The greatest joy of Lotte Wakeham’s production of Howard Goodall’s and Charles Hart’s musical The Kissing-Dance is how beautifully she and Musical Director Tom Attwood make the actor-musician concept works. It gives the show a real sense of music being in every corner.
Based on Oliver Goldsmith’s eighteenth-century sentimental comedy She Stoops To Conquer, Goodall and Hart wrote the piece for the National Youth Music Theatre in in 1999 and this first professional production has leading lady Gina Beck reprising her role as Miss Kate Hardcastle. The operetta-like feel has some echoes of a younger A Little Night Music without the ‘knives in the whipped cream.’ There’s lots of moonlit madness in a country house, some complex harmonies and romantic near misses that come right in the end.
Whilst sharing the wordiness of Gilbert and Sullivan and the innocence of Salad Days (apart from some very jarring profanity), the music doesn’t come close to its influences in terms of developing a distinctive character. There are some delightful moments in the score, particularly Kate’s solo Miss Hardcastle’s Wedding, but a considerable amount of the music is as insipid as Goodall’s (in this reviewer’s opinion) dreadful Love Story and many of Hart’s lyrics are wincingly fussy when they should be fluently witty.
The transition from the eighteenth century to the Edwardian era is a sensible one. As well as being distancing, elaborate eighteenth-century style gowns and wigs aren’t easy to move in and would be a tight squeeze on the Jermyn Street stage. Samal Blak’s magnolia-coloured set is elegantly simple and Karen Frances’s costumes suitably charming. The action takes place on All Fool’s Eve, a night when anything goes, fitting in nicely with this period in which children have very different ideas to their parents as to what the future holds.
The lady of the house, Mrs Dorothy Hardcastle (a role made her own by a young Sheridan Smith, and now in the capable clutches of redoubtable character actress Beverley Klein) wants her spoiled son by her first marriage Tony Lumpkin (Jack Shalloo, who plays his character’s delinquencies purely for laughs) safely married off to his cousin Constance, a young lady in possession of an impressive collection of jewels. Lumpkin, however, prefers the company of blowsy barmaid Bet Bouncer (a rambunctious Lauren Storer in a very ill-fitting dress) and Constance’s heart is given elsewhere. The entire house is in uproar when the jewels go missing, particularly as two young gentlemen from London (who seem to think that the house is an inn) have turned up unexpectedly.

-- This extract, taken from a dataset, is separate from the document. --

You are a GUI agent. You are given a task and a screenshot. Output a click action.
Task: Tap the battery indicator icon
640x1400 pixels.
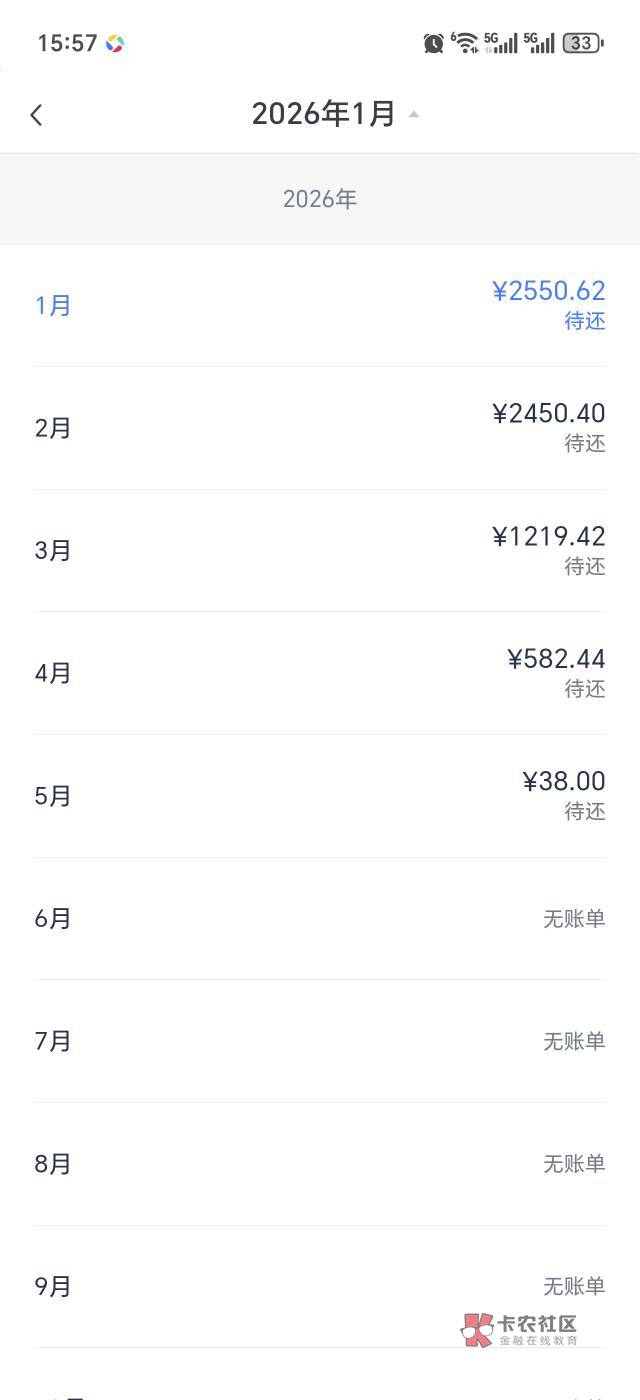(582, 43)
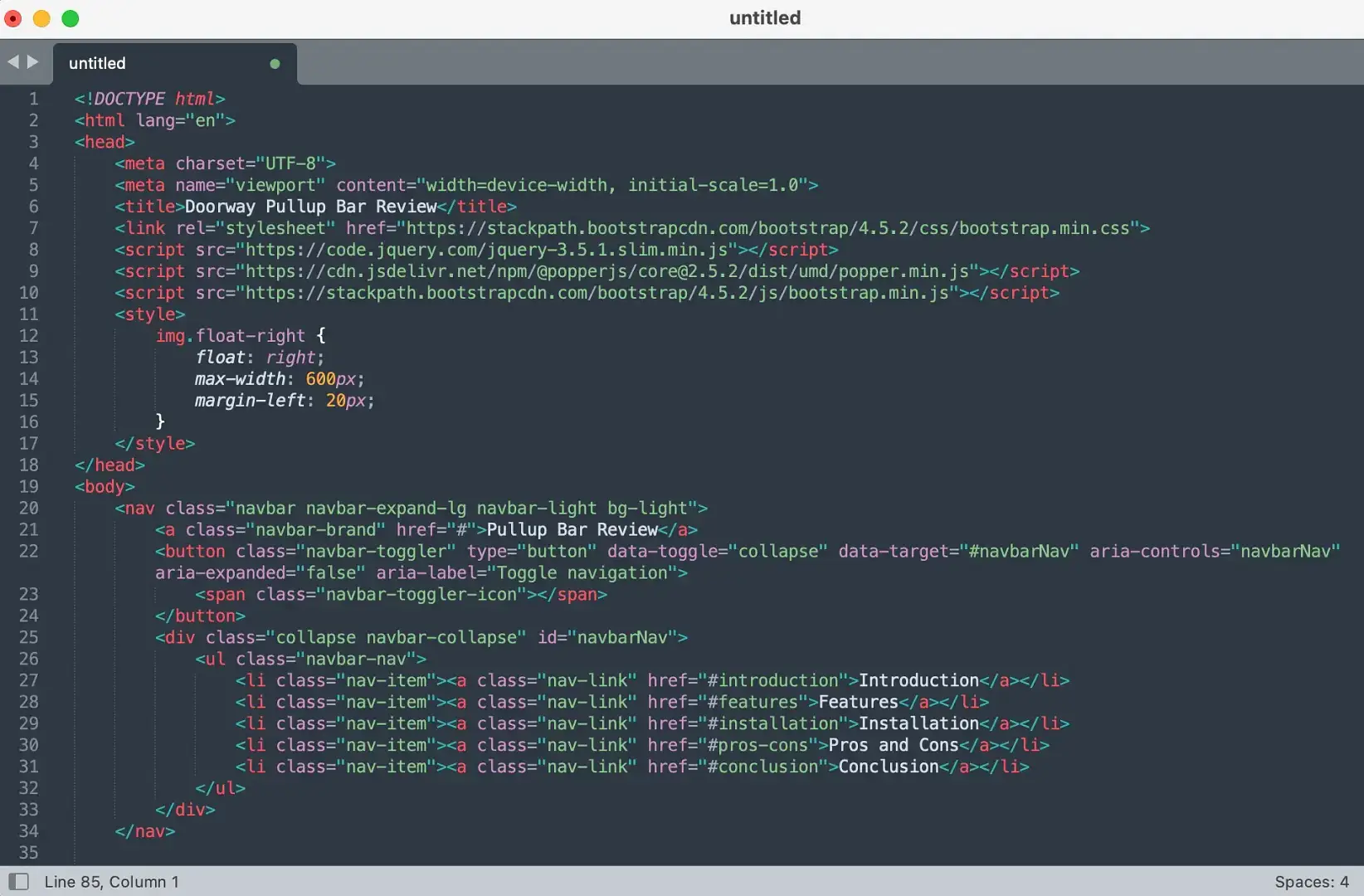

Kate Hardcastle, she who stoops to conquer, is both compliant and subversive, keen to fall in love with the man whom her father has chosen for her whilst taking the risk of transforming herself into a lowly serving maid when discovering that her intended (Ian Virgo, who created the role of Tony Lumpkin) is perfectly at home with wenches, but tongue-tied in front of ladies. Unfortunately, we never really get a sense of why she’s so smitten by this rather smarmy character. Gina Beck has a lovely mixture of archness and wistfulness as well as a gleaming soprano and the sisterly relationship between her and Constance (Gemma Sutton) is touchingly played.
It’s hard to imagine The Kissing-Dance making a stir in the West End. However, in the sympathetic intimacy of Jermyn Street, this is an accomplished boutique production that’s presented and performed with enough warmth and sprightly charm to win over a cynic or two.